In Perm format, the output samples of the Fourier transform are arranged as shown in the tables below. The output signal can be unpacked to a complex signal using the function ippsConjPerm.
For input signal of odd length the perm and pack format are identical.
CCS Format
The CCS format stores the values of the first half of the output complex signal resulted from the forward Fourier transform.
In CCS format, the output samples of the Fourier transform are arranged as shown in the tables below. Note that the signal stored in CCS format is one complex element longer. The output signal can be unpacked to a complex signal using the function ippsConjCcs.

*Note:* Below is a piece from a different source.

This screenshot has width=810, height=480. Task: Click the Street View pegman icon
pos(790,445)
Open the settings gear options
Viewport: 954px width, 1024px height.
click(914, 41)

Index | 0 | 1 | 2 | 3 | . . . | N-2 | N-1 | N | N+1 |
---|---|---|---|---|---|---|---|---|---|
Pack | R0 | R1 | I1 | R2 | . . . | I(N-1)/2 | RN/2 | ||
Perm | R0 | RN/2 | R1 | I1 | . . . | RN/2-1 | IN/2-1 | ||
CCS | R0 | 0 | R1 | I1 | . . . | RN/2-1 | IN/2-1 | RN/2 | 0 |
Index | 0 | 1 | 2 | 3 | . . . | N-2 | N-1 | N |
---|---|---|---|---|---|---|---|---|
Pack | R0 | R1 | I1 | R2 | . . . | R(N-1)/2 | I(N-1)/2 | |
Perm | R0 | R1 | I1 | R2 | . . . | R(N-1)/2 | I(N-1)/2 | |
CCS | R0 | 0 | R1 | I1 | . . . | I(N-1)/2-1 | R(N-1)/2 | I(N-1)/2 |